= AUFGABENDETAILS =
Übernehmen Sie die Zeilen von der Zeile mit „Task: Open the browser hamburger menu“ bis zur Zeile mit „Looking at the screenshot, I should 178,20.“ wortgetreu, beide Grenzzeilen eingeschlossen.

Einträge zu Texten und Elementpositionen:

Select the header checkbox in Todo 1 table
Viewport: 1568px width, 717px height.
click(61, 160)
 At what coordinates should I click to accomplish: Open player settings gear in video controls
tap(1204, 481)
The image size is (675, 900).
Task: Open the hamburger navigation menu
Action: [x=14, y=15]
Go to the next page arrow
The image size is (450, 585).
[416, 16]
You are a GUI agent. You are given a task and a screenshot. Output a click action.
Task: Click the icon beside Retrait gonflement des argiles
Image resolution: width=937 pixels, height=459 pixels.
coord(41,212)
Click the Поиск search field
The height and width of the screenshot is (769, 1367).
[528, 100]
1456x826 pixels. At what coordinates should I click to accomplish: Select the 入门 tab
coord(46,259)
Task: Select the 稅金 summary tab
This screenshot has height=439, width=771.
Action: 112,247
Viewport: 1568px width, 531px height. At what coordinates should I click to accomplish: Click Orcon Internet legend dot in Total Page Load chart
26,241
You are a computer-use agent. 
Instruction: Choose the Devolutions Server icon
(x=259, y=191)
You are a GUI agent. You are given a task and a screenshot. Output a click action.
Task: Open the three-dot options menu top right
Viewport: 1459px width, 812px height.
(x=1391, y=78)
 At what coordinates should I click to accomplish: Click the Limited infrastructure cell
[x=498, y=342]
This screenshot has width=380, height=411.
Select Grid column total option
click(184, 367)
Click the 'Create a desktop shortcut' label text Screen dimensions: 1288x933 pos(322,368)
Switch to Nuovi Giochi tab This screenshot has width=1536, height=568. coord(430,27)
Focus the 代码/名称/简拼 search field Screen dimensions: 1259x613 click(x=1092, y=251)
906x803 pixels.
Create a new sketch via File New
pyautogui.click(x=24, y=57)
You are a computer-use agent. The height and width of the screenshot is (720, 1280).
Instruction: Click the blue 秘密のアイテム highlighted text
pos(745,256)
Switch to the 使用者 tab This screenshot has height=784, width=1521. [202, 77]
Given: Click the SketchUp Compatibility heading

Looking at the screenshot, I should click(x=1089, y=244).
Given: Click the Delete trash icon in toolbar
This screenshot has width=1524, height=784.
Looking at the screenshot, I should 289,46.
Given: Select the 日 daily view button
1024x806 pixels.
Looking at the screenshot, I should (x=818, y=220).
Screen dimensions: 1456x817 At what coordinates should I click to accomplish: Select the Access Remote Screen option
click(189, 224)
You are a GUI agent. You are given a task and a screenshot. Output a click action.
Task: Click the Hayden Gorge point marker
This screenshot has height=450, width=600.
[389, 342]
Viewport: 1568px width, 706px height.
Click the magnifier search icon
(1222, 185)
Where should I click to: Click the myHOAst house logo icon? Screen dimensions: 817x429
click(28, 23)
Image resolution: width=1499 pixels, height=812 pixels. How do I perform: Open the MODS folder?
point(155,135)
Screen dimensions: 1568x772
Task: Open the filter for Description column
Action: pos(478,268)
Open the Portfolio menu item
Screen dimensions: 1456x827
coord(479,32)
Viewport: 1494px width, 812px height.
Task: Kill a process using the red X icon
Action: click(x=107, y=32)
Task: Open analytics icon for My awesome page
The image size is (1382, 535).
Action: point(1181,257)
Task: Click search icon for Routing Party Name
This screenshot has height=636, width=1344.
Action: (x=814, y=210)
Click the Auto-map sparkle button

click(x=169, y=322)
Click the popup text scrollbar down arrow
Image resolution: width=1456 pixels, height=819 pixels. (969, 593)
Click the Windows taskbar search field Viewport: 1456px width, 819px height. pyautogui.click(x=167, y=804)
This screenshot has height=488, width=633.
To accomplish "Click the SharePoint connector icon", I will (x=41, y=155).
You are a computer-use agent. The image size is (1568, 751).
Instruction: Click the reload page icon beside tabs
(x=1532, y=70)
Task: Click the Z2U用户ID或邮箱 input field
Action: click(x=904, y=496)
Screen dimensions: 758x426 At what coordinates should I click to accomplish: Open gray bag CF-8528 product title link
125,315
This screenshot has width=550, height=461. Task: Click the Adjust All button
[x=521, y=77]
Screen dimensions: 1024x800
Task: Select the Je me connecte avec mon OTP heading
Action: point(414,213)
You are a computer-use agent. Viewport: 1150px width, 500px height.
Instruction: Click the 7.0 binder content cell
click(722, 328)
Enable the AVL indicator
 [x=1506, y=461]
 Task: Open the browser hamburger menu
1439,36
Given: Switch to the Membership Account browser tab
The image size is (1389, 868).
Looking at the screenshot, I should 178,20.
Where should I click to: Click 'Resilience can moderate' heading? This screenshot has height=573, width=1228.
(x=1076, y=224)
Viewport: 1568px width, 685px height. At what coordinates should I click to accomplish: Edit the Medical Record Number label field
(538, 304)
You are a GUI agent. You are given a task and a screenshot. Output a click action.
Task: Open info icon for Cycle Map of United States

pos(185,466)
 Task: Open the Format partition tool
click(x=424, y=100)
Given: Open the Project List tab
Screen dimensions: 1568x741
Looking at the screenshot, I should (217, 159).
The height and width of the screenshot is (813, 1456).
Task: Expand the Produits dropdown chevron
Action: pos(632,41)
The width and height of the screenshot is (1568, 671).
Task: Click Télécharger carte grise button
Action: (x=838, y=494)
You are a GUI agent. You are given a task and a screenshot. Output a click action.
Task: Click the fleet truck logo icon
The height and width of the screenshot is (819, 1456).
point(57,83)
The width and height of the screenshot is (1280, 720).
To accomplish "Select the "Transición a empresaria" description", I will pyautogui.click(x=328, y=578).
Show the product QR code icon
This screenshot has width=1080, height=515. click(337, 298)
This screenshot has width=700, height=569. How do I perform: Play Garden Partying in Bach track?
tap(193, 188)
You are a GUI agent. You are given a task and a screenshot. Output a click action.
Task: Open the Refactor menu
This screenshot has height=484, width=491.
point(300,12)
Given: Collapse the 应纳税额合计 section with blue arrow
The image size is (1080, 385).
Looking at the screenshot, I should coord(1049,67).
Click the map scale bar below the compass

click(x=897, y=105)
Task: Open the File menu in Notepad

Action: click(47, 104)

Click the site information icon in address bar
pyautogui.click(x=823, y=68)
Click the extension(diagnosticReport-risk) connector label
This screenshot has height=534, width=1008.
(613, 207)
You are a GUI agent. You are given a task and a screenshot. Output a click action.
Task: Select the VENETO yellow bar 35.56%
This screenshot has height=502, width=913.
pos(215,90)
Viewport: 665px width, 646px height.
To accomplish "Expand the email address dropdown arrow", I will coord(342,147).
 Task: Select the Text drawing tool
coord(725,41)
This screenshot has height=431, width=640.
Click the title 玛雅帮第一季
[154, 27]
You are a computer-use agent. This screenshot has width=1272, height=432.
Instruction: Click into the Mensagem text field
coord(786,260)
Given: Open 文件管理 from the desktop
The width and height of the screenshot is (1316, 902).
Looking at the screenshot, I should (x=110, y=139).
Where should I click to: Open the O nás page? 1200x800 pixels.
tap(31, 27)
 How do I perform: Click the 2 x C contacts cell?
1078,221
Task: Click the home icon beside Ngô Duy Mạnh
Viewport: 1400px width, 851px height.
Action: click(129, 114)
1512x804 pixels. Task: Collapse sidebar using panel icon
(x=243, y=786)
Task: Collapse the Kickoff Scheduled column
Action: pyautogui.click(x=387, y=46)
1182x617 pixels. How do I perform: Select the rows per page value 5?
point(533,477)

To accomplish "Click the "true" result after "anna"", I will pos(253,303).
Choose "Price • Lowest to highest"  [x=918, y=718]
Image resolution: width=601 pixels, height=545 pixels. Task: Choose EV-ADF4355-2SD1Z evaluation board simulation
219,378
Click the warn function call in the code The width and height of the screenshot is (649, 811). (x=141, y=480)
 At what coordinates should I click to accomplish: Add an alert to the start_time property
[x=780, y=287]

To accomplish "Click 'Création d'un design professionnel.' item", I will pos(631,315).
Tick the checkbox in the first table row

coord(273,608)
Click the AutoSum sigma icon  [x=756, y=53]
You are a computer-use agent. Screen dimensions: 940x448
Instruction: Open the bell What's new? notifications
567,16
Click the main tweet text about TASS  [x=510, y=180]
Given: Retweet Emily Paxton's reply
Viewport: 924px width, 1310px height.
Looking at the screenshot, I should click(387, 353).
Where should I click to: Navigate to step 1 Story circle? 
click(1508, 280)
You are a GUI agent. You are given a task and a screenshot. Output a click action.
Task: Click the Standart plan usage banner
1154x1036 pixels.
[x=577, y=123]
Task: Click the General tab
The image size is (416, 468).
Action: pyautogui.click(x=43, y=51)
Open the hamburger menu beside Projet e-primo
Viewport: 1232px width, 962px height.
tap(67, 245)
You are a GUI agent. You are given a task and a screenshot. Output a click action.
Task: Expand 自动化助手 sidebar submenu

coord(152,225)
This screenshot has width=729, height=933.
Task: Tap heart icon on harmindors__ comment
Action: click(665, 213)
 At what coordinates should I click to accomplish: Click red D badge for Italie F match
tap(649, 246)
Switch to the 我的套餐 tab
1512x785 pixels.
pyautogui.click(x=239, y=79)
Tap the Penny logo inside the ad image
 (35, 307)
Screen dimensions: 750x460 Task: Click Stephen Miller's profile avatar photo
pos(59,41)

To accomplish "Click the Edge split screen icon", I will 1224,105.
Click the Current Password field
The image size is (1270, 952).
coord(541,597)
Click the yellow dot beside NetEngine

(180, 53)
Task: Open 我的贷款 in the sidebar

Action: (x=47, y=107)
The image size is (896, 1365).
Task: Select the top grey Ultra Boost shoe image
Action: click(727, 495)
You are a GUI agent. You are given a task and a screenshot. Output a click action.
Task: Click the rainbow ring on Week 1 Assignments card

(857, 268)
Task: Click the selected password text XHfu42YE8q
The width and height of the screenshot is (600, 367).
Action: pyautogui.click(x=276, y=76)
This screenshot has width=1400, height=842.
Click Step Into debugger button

= DIE LÖSUNG =
 Task: Open the browser hamburger menu
1439,36
Given: Switch to the Membership Account browser tab
The image size is (1389, 868).
Looking at the screenshot, I should 178,20.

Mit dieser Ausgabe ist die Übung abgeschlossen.